- [GOAL OF THE EXERCISE]
Using "three" as the search string, find the matching lines below and copy them.

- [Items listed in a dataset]

_____

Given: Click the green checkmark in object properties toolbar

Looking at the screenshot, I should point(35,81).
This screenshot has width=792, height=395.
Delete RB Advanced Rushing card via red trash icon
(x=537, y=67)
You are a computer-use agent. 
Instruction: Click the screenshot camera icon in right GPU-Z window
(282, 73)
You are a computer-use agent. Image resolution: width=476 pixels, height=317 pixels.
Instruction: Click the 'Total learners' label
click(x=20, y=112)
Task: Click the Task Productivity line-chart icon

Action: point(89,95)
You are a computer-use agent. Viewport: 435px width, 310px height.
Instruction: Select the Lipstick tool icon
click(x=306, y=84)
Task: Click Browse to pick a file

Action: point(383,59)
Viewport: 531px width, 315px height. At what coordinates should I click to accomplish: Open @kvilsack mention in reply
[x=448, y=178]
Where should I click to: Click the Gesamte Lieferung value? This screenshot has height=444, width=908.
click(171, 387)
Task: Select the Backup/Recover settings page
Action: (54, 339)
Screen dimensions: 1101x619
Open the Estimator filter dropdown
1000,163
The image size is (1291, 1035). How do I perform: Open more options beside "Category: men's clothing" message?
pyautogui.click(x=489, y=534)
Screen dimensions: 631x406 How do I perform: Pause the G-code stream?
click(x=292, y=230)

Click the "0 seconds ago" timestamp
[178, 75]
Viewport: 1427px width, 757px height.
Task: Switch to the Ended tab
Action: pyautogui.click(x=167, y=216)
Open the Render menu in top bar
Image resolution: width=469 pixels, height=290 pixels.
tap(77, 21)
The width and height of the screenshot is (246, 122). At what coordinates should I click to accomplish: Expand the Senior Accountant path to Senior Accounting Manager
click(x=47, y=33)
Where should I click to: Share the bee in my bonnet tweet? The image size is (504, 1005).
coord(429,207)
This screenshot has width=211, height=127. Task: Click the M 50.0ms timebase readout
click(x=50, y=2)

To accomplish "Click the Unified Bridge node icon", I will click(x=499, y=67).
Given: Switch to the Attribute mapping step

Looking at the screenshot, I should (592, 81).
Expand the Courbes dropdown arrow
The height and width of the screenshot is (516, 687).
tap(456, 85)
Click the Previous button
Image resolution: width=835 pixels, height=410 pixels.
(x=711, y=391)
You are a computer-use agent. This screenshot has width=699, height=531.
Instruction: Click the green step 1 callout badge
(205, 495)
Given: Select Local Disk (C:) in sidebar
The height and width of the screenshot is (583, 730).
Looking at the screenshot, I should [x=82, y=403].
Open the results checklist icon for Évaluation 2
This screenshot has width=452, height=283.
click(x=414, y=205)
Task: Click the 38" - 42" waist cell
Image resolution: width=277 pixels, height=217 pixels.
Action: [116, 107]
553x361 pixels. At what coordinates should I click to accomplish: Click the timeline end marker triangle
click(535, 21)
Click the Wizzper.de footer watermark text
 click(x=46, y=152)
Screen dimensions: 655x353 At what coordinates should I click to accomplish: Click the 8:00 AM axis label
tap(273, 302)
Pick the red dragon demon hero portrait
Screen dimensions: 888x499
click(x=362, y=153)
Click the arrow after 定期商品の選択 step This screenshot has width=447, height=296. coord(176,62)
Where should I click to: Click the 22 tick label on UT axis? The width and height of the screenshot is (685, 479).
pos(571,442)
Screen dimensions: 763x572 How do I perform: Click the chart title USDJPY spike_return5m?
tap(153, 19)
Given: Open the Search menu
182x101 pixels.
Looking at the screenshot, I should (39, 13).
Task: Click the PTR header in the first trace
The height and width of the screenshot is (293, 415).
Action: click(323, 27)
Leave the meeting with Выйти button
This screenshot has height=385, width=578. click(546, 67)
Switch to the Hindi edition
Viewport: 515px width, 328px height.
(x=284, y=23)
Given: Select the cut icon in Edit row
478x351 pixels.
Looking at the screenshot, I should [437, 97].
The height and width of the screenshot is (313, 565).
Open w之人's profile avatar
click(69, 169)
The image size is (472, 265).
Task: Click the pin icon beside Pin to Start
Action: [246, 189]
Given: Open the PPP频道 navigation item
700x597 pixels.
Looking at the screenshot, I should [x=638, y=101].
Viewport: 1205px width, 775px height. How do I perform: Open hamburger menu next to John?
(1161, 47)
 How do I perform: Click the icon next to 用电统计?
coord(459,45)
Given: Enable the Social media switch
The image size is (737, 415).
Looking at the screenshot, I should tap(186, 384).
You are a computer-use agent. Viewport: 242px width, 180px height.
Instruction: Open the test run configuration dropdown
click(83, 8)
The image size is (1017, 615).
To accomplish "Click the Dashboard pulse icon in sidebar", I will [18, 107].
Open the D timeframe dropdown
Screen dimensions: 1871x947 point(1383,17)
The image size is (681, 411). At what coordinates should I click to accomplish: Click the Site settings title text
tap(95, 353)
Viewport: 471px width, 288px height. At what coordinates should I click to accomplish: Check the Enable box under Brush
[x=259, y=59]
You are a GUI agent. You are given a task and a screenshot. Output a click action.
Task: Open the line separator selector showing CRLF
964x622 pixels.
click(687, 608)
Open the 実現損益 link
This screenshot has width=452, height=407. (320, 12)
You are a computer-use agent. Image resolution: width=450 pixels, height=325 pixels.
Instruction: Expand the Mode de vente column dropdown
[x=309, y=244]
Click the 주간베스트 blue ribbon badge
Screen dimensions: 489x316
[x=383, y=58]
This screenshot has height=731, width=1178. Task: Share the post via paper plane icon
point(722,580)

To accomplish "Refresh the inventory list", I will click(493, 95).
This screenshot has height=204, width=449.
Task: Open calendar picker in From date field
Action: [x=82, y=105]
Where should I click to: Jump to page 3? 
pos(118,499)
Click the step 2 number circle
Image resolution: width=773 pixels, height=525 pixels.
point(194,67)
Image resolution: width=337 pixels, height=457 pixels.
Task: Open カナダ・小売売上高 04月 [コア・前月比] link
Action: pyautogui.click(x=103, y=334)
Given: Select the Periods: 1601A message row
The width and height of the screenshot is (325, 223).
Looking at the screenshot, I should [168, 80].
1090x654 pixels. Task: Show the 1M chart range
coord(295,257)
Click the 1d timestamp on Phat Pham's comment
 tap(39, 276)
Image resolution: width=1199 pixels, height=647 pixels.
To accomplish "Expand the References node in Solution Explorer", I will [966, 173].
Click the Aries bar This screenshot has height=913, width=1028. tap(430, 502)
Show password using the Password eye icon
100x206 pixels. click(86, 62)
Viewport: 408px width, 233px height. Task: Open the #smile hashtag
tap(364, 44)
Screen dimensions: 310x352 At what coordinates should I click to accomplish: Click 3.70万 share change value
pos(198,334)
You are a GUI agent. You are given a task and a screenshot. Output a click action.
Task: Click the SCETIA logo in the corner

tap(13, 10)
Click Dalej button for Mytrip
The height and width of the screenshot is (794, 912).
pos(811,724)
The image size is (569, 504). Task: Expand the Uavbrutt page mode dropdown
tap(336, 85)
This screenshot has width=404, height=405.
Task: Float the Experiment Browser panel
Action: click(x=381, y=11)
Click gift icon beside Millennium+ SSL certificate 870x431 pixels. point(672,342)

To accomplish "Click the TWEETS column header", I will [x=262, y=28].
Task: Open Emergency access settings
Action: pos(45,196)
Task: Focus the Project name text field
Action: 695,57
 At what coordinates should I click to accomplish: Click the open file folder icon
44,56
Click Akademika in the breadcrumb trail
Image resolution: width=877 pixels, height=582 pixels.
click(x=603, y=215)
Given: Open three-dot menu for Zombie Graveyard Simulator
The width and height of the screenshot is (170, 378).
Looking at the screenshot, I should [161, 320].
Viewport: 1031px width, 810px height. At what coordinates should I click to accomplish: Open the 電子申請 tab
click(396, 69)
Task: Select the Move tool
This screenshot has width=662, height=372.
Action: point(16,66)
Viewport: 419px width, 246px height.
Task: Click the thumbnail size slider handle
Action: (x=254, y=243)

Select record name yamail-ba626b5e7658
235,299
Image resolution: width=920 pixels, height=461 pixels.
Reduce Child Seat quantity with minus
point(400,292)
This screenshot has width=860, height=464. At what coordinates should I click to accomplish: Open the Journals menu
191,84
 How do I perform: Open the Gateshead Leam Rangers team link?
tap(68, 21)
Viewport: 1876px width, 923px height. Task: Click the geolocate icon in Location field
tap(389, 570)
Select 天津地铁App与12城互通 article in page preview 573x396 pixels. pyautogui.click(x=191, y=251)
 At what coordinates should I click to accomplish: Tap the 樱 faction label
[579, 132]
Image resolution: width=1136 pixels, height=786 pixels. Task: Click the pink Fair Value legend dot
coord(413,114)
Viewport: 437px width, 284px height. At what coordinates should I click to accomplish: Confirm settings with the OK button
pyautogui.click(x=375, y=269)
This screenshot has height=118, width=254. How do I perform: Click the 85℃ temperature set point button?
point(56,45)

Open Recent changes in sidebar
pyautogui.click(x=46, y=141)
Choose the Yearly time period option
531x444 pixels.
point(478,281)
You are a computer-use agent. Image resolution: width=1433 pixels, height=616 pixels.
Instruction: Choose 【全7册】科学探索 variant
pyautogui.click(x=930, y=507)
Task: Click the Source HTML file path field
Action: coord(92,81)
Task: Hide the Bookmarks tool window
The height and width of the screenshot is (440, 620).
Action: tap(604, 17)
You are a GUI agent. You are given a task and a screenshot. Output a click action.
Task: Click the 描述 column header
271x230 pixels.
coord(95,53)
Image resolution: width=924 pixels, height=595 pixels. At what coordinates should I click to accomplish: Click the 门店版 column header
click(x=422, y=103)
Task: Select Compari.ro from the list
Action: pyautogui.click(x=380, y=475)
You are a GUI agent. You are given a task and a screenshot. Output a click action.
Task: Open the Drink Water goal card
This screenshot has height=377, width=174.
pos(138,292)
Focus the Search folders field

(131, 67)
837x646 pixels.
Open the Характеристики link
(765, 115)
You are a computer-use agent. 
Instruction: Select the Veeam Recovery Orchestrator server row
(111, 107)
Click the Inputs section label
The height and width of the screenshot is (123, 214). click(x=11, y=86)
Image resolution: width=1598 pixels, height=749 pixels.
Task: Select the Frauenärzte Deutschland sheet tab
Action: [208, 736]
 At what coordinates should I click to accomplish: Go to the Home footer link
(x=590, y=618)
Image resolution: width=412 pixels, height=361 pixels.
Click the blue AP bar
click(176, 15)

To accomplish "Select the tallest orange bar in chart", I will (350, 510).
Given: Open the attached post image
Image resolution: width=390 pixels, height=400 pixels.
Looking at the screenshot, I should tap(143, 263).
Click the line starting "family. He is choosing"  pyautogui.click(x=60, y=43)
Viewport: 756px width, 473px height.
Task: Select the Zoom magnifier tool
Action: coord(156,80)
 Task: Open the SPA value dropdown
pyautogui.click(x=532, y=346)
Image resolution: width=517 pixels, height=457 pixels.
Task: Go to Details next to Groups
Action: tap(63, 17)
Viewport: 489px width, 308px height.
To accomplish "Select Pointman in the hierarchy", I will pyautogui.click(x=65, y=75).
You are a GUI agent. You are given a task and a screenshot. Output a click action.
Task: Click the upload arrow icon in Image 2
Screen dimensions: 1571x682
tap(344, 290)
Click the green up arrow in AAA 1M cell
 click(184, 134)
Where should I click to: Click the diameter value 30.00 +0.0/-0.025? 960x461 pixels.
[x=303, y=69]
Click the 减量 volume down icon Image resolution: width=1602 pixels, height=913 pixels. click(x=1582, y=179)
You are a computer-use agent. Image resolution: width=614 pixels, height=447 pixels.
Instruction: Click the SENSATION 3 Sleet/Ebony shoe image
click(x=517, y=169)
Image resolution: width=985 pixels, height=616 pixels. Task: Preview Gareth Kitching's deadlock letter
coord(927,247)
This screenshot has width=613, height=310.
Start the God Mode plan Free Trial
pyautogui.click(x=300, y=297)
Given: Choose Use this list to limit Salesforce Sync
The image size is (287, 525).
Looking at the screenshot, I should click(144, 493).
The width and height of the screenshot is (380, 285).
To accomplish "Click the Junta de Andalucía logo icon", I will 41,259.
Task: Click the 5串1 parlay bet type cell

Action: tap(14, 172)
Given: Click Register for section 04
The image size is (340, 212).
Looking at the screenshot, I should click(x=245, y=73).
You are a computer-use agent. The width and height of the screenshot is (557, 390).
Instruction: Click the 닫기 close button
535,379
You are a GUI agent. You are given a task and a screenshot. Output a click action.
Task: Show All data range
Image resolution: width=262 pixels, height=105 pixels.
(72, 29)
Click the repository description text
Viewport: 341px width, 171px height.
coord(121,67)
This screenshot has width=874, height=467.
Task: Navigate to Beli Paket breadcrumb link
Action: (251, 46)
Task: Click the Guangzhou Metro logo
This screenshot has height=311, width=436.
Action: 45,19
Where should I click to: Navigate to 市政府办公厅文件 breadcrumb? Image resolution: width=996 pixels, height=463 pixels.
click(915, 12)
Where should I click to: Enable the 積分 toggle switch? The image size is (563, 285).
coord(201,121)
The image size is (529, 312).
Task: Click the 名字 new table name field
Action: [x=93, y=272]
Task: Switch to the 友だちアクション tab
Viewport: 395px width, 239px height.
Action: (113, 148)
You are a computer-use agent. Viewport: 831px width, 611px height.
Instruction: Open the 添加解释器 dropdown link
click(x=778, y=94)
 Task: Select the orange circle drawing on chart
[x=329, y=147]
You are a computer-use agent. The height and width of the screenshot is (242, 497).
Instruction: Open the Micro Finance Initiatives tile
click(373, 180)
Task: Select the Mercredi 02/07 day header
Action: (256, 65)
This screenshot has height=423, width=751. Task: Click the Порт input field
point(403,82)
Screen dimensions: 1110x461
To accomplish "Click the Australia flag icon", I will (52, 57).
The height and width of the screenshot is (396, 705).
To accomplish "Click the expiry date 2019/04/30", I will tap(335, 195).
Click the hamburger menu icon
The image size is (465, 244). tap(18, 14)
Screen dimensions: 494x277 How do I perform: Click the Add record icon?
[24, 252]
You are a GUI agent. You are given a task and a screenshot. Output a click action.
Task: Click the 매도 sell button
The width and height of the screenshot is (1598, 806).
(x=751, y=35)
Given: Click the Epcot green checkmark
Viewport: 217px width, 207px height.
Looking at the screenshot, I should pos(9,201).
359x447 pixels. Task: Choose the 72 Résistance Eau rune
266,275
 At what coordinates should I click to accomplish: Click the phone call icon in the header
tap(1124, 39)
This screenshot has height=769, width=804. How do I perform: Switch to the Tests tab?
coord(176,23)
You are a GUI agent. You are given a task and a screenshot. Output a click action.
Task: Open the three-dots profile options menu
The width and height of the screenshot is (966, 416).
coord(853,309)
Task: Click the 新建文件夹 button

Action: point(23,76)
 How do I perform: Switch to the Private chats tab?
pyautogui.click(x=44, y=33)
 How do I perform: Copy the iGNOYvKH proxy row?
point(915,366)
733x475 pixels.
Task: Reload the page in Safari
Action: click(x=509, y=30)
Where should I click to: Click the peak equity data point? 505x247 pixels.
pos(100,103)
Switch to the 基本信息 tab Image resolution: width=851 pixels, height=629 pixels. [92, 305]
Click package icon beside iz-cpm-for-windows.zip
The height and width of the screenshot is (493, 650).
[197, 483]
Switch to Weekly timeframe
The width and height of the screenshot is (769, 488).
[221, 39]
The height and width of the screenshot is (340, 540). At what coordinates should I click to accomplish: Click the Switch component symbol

_____

- [YOUR RESPONSE]
Given: Open three-dot menu for Zombie Graveyard Simulator
Task: Open the three-dots profile options menu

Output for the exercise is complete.